Make an exact copy of all the entries shown below.

□ □ □ □ □ □ □

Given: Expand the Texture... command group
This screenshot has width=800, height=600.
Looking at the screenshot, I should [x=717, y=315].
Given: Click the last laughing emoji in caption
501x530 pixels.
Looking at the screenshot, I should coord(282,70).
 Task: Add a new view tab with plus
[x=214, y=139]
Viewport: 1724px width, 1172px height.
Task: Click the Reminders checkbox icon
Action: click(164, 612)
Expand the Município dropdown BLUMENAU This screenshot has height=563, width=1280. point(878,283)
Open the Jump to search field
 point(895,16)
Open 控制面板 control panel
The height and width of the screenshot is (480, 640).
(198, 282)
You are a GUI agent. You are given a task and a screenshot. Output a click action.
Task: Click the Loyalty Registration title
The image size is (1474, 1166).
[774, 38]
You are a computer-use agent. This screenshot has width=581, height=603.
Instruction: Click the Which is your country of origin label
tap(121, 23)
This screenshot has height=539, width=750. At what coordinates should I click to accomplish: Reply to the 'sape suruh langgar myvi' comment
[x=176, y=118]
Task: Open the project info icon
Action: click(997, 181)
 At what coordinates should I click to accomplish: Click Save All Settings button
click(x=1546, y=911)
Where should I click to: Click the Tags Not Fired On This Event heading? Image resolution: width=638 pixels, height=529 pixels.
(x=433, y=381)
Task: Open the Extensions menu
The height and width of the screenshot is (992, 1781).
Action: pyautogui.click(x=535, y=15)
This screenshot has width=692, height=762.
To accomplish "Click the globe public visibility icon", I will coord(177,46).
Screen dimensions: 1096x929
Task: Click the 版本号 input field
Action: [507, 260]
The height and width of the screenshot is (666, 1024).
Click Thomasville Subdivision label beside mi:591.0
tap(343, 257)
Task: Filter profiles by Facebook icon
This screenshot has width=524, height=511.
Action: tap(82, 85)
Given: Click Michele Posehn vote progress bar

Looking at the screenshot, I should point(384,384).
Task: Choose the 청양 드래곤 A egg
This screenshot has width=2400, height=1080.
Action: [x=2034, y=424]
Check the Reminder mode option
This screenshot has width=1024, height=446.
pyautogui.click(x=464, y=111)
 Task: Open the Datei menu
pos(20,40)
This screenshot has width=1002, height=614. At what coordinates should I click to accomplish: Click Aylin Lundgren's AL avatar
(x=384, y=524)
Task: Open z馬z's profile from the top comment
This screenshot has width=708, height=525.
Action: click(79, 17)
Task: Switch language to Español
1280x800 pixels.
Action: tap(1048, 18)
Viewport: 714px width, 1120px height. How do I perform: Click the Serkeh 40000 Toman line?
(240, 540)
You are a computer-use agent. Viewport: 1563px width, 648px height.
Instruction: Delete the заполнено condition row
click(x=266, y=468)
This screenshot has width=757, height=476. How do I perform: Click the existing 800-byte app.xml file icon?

□ □ □ □ □ □ □

→ **COMPLETED TASK**:
Given: Expand the Texture... command group
This screenshot has width=800, height=600.
Looking at the screenshot, I should [x=717, y=315].
Given: Click the last laughing emoji in caption
501x530 pixels.
Looking at the screenshot, I should coord(282,70).
 Task: Add a new view tab with plus
[x=214, y=139]
Viewport: 1724px width, 1172px height.
Task: Click the Reminders checkbox icon
Action: click(164, 612)
Expand the Município dropdown BLUMENAU This screenshot has height=563, width=1280. point(878,283)
Open the Jump to search field
 point(895,16)
Open 控制面板 control panel
The height and width of the screenshot is (480, 640).
(198, 282)
You are a GUI agent. You are given a task and a screenshot. Output a click action.
Task: Click the Loyalty Registration title
The image size is (1474, 1166).
[774, 38]
You are a computer-use agent. This screenshot has width=581, height=603.
Instruction: Click the Which is your country of origin label
tap(121, 23)
This screenshot has height=539, width=750. At what coordinates should I click to accomplish: Reply to the 'sape suruh langgar myvi' comment
[x=176, y=118]
Task: Open the project info icon
Action: click(997, 181)
 At what coordinates should I click to accomplish: Click Save All Settings button
click(x=1546, y=911)
Where should I click to: Click the Tags Not Fired On This Event heading? Image resolution: width=638 pixels, height=529 pixels.
(x=433, y=381)
Task: Open the Extensions menu
The height and width of the screenshot is (992, 1781).
Action: pyautogui.click(x=535, y=15)
This screenshot has width=692, height=762.
To accomplish "Click the globe public visibility icon", I will coord(177,46).
Screen dimensions: 1096x929
Task: Click the 版本号 input field
Action: [507, 260]
The height and width of the screenshot is (666, 1024).
Click Thomasville Subdivision label beside mi:591.0
tap(343, 257)
Task: Filter profiles by Facebook icon
This screenshot has width=524, height=511.
Action: tap(82, 85)
Given: Click Michele Posehn vote progress bar

Looking at the screenshot, I should point(384,384).
Task: Choose the 청양 드래곤 A egg
This screenshot has width=2400, height=1080.
Action: [x=2034, y=424]
Check the Reminder mode option
This screenshot has width=1024, height=446.
pyautogui.click(x=464, y=111)
 Task: Open the Datei menu
pos(20,40)
This screenshot has width=1002, height=614. At what coordinates should I click to accomplish: Click Aylin Lundgren's AL avatar
(x=384, y=524)
Task: Open z馬z's profile from the top comment
This screenshot has width=708, height=525.
Action: click(79, 17)
Task: Switch language to Español
1280x800 pixels.
Action: tap(1048, 18)
Viewport: 714px width, 1120px height. How do I perform: Click the Serkeh 40000 Toman line?
(240, 540)
You are a computer-use agent. Viewport: 1563px width, 648px height.
Instruction: Delete the заполнено condition row
click(x=266, y=468)
This screenshot has width=757, height=476. How do I perform: Click the existing 800-byte app.xml file icon?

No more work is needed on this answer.